CARE expects that, at a minimum, the ban impacts its 300 U.S.-based staffers and their ability to travel freely to fragile countries before returning home. At any given time, CARE is tasked with responding to 12 to 15 emergencies, and operates in five of the seven countries impacted by the order, excluding Libya and Iran.
However, there is also the issue of CARE employees based outside of the U.S. who are potentially barred from visiting Washington D.C., New York, or any other American locale to deliver briefings and meet with donors.
“Part of it is identifying where the gaps are. We have our roster of individuals who would be available [and] obviously that roster will be much shorter and limited because of people’s ability to be able to travel to these particular countries … That roster is going to be very stressed as a result of something in a country that we can’t access because of the executive order,” Osborne said.

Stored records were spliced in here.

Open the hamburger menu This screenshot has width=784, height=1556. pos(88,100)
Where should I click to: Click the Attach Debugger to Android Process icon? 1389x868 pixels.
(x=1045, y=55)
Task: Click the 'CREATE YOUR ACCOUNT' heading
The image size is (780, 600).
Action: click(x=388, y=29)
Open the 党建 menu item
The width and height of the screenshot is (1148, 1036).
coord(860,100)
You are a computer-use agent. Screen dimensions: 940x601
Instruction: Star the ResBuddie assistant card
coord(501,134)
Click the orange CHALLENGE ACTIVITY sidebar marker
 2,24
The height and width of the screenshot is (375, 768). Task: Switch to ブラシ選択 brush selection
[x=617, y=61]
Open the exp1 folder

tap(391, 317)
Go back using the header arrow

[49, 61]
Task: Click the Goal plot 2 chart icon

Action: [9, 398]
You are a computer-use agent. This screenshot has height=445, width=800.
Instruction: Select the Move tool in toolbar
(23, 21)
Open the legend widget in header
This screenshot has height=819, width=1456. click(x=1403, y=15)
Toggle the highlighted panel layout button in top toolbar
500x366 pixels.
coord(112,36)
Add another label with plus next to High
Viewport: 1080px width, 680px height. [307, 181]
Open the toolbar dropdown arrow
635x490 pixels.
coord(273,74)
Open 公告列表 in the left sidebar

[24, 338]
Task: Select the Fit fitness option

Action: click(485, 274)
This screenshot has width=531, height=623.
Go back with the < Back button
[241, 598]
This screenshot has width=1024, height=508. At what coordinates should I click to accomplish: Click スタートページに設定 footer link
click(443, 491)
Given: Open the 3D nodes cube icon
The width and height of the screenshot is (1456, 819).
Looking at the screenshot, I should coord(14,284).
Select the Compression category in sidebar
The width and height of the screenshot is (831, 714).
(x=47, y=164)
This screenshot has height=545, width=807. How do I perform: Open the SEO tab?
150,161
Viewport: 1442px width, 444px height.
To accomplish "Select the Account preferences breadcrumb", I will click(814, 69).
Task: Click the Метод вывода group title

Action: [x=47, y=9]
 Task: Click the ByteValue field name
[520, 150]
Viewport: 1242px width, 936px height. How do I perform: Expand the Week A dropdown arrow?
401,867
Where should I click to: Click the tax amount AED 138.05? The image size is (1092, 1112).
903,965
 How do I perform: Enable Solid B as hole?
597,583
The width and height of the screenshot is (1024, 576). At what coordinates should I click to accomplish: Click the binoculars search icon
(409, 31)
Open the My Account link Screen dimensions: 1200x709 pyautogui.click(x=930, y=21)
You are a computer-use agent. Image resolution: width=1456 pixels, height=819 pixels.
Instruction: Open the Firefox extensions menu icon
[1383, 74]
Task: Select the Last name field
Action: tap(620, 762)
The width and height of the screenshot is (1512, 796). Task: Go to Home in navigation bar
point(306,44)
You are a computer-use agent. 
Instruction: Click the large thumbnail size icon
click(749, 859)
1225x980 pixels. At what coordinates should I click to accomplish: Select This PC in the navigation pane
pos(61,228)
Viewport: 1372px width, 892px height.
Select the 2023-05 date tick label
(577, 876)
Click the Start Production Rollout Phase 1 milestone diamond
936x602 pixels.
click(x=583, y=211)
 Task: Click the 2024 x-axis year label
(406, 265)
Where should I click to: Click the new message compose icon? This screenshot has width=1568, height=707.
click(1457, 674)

Currently, all visa holders are legally able to travel in and out of the U.S. as the case moves through the courts. Iran and Iraq, however, have both approved “reciprocity measures” that bar U.S. citizens from entering their countries.
“We’ll need to keep watching and see what happens in the courts,” said Christy Delafield, a spokesperson for Mercy Corps. “When it comes to disaster response, the order could impact our ability to deploy the right people swiftly in the event of a global emergency. We would need to weigh an additional factor — the aid worker’s nationality — in addition to experience, technical skills, languages the person speaks and all the other things that come into consideration.”
Mercy Corps, with 5,000 staffers worldwide, has “hundreds” who are citizens of the seven countries impacted, according to Delafield. Some pre-planned staff visits to the U.S. have now been postponed.
“The other question is emergency response. The head of our emergency response team is a green card holder and with additional screening moving in and out, what is that going to look like? Could that delay a deployment in an emergency? And what happens if we have team members that can’t get back into the U.S.?” said Delafield. “There a lot of unknowns and we are watching closely to see how the order will be implemented.”